Pointing items for text and elements ->
[BEGIN]
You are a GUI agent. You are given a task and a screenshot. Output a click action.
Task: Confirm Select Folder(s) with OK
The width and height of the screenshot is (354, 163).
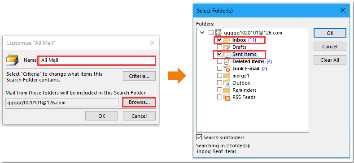click(330, 33)
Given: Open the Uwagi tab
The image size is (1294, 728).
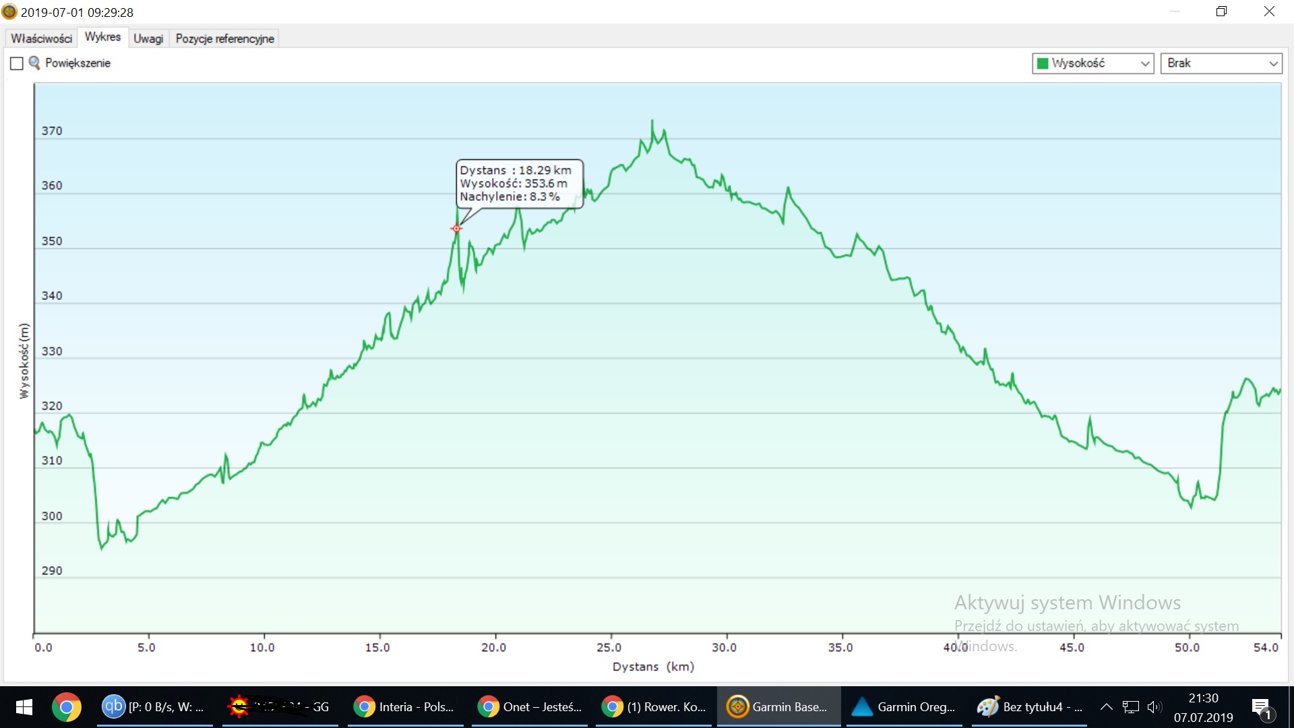Looking at the screenshot, I should coord(148,38).
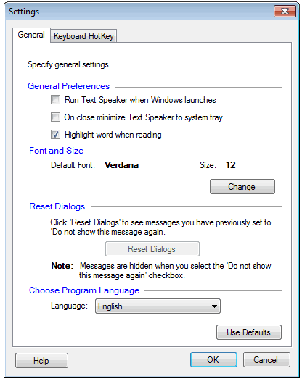Confirm settings with the OK button

[x=213, y=360]
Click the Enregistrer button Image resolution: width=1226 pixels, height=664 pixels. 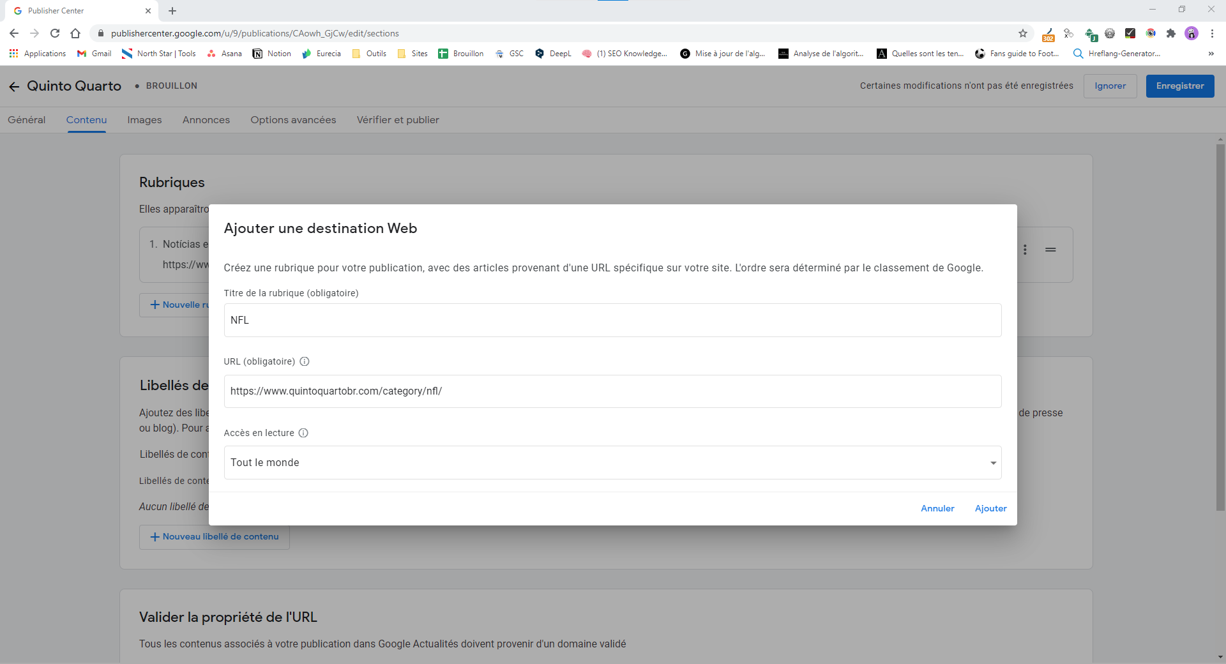click(1179, 86)
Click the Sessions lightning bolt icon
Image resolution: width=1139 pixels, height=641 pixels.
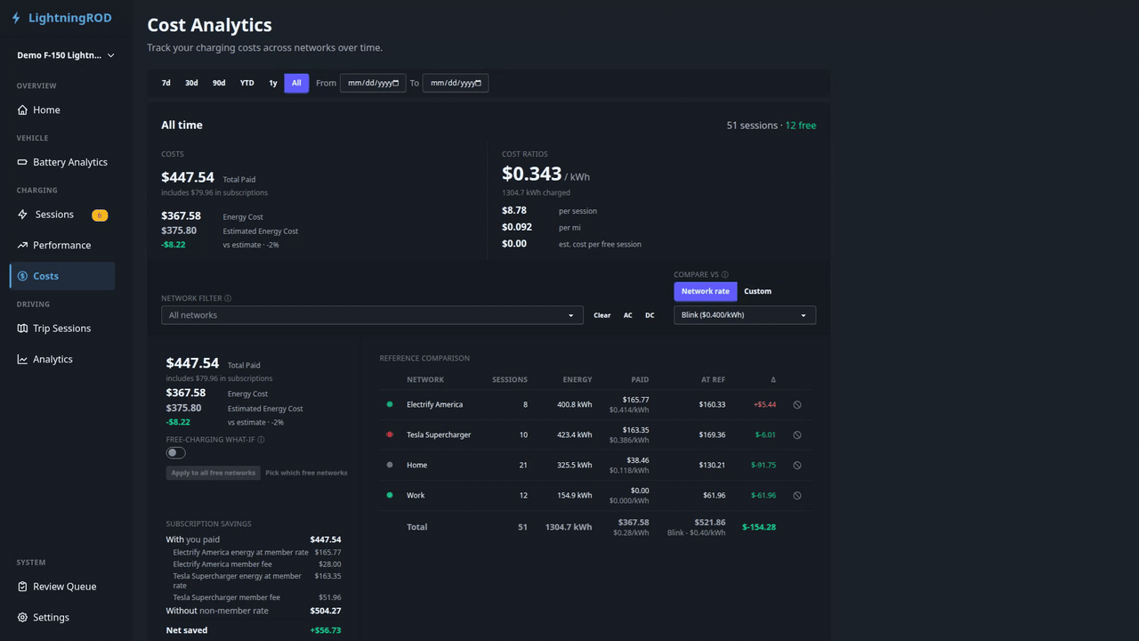[x=22, y=215]
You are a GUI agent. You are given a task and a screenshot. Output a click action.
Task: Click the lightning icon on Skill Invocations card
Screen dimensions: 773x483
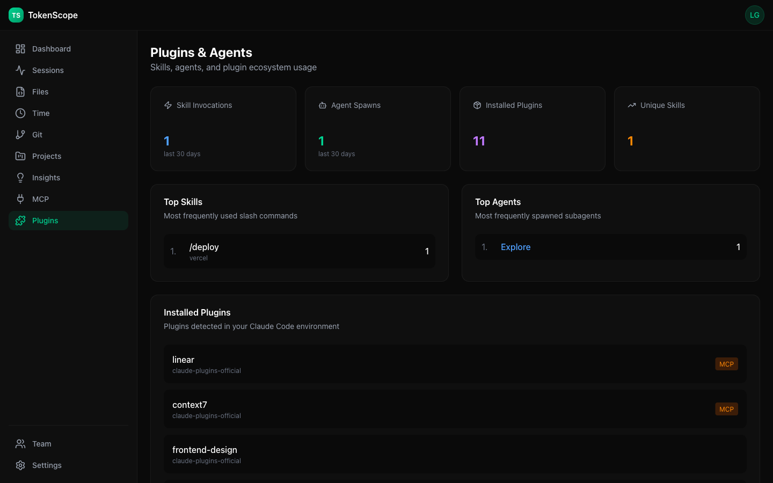167,105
[END]
AIM -> Pull out the lines from the one containing "Click the Sessions lightning bolt icon" through the one containing "[x=22, y=215]", both included, and reproduce them word for word. Omit the pictures.

EXERCISE RESULT ->
Click the Sessions lightning bolt icon
Image resolution: width=1139 pixels, height=641 pixels.
[x=22, y=215]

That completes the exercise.